Although the display didn’t work, the stereo continued to work. I had hoped the issue was just a blown fuse. After opening the fuse panel, I realized I didn’t know which of the 15 or so fuses to check. Instead of pulling each one, I ran in the house to find my owner’s manual. Ten minutes of searching later, I returned to the car, manual in hand, only to remember that the fusebox diagram is on the back of the fusebox panel cover. If I’d flipped the panel cover over when I removed it, I would have saved 10 minutes. Oops.

Upon reviewing the diagram and attempting to decode the hieroglyphics that are used in place of English, I didn’t see a fuse for the clock. I did see an extra fuse not labeled in the diagram. Of course, that fuse wasn’t blown. I also checked the radio fuse (even though the radio worked), what looked like the dashboard fuse (although the dash lights worked), and some fuse with a transistor icon (engine computer, I’d guess). No blown fuses.

At this point my only other hope was for a loose wire between the stero unit and the display unit. Checking for this meant getting inside the dash. Never a fun proposition in any car, I was fairly hopeful since the center dash portion of the Eclipse is a separate piece. After removing two screws down near the gearshift, the console cover lifted up and out.

I was on a roll, until I realized that I still couldn’t get to the display unit, which had a special cover that extends up and into the main dash. After spending 5 minutes looking for a way to remove this cover, I found the back moved a bit if I pulled a certain way. Five minutes after that, I had moved from the driver’s seat to the passenger seat, and managed to get the back of the cover to just pop out. After some more experimentation, I finally figured out the whole thing just “clipped” into place. With enough force applied to pull on it, it eventually popped out.

I removed the display, only to find the single cable connector block was securely attached. I removed the stereo, and found all cables securely attached there as well. I eventually disassembled the entire display unit, and could find no issues. Sensing defeat, I started putting everything back together.

Fortunately, this proved easy. After returning the stereo and display to their places and checking all cabling, I popped the display cover back in just as it came off, and put the center console cover back in place. Still seated in the passenger seat, I put the two screws at the bottom of the panel back. That’s when I saw it.

The Eclipse’s central dash extends down into the center console, which runs between the two front seats.
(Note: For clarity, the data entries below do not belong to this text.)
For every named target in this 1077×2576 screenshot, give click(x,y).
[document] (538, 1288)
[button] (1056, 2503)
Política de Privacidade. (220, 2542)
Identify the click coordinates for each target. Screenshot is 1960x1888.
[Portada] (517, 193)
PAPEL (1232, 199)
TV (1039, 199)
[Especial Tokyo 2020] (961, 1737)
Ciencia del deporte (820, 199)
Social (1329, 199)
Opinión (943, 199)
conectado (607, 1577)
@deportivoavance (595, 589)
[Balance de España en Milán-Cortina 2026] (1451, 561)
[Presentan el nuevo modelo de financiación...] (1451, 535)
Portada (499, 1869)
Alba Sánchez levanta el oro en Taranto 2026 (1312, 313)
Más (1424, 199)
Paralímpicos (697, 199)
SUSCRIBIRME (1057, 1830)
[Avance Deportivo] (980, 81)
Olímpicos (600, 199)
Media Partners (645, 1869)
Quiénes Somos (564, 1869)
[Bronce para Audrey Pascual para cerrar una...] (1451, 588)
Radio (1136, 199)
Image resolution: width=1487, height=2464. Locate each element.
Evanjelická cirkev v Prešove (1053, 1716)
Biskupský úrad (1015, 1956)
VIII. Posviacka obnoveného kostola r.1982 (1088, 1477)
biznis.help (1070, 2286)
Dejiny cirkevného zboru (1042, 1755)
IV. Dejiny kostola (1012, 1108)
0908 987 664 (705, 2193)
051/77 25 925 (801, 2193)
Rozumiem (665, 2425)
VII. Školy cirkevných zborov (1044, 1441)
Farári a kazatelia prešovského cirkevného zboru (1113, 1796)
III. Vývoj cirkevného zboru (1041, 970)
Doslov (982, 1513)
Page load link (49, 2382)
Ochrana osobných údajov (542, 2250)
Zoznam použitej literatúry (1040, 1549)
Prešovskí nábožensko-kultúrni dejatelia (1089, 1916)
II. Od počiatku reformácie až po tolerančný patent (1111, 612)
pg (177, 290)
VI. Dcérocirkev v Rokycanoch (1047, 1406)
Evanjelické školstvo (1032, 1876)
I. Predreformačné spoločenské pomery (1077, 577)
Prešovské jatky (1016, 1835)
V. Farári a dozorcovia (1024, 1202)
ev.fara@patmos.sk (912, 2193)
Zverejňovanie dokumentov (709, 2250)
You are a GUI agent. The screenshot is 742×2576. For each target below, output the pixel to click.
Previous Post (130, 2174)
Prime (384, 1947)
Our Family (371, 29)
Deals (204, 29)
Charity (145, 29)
Just in front of the shifter and below the screw I was replacing, on the passenger side, sits the cigarette lighter, pointed upward. In my car, the socket is always empty, ready to accept a cell phone charger. Inside the socket, I could see a dime, which I couldn’t see from the driver’s seat. At that point, everything fell into place.

After removing the dime and completing re-assembly, I turned the ignition and confirmed the display was still not working. I then checked the fuse for the cigarette lighter, which was of course blown. One replacement fuse later, I turned the ignition and watched the clock display spring to life. Had I checked that fuse when I started, I would have saved the better part of an hour. Oops.

Look Up

So yes, I’m back from vacation- have been for a week and a half, I just haven’t gotten back into the swing of posting yet. Dugh recently called me on it as part a post about astronomy software. This turns out to be an excellent coincidence, because I was away in Maine.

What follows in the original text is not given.